╭─ Source records

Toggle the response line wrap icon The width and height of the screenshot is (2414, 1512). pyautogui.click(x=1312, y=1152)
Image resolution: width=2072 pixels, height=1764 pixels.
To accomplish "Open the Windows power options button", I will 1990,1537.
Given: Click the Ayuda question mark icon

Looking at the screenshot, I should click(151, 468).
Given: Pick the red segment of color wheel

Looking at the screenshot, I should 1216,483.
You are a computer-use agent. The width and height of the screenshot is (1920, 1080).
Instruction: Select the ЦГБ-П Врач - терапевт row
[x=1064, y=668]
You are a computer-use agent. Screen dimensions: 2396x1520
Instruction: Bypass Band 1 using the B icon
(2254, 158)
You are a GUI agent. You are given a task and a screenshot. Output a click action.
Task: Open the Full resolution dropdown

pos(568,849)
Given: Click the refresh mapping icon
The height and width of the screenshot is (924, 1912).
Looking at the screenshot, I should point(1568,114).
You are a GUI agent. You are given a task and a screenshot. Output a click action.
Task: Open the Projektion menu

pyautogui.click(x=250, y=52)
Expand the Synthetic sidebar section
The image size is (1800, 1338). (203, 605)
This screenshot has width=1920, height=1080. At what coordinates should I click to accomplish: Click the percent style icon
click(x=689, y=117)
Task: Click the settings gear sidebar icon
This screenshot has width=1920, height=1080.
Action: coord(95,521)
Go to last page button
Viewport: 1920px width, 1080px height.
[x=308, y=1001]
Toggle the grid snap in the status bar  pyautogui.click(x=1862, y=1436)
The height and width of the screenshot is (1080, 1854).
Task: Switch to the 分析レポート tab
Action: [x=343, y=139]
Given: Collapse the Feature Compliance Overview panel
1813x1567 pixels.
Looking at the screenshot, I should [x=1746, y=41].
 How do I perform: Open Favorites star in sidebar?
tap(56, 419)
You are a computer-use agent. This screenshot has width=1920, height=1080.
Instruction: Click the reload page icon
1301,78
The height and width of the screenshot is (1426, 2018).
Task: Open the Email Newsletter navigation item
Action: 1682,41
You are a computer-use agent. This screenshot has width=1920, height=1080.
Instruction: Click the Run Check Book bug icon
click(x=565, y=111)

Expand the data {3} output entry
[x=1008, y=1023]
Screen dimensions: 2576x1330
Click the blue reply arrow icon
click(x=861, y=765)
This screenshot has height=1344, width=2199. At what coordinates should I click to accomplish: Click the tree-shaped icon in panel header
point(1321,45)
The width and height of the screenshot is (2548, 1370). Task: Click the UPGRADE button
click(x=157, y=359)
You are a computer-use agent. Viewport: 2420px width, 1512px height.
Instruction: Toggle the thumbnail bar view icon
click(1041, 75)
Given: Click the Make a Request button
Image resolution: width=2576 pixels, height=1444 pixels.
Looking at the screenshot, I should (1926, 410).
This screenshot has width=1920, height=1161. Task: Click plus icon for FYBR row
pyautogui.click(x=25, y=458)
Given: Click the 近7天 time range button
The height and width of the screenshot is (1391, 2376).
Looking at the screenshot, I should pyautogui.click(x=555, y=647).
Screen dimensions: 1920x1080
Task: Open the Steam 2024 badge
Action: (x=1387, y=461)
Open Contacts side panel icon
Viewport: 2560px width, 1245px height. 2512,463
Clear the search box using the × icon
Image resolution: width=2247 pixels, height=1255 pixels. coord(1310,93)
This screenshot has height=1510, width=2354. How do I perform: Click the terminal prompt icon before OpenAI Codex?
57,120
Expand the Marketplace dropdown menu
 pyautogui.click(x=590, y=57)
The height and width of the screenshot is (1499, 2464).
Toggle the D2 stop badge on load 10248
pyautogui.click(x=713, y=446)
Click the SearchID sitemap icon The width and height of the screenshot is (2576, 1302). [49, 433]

╰─

What you will do:
Exactly as written, give the line containing "The height and width of the screenshot is (1499, 2464)." and all remaining lines of the records.

Solution:
The height and width of the screenshot is (1499, 2464).
Toggle the D2 stop badge on load 10248
pyautogui.click(x=713, y=446)
Click the SearchID sitemap icon The width and height of the screenshot is (2576, 1302). [49, 433]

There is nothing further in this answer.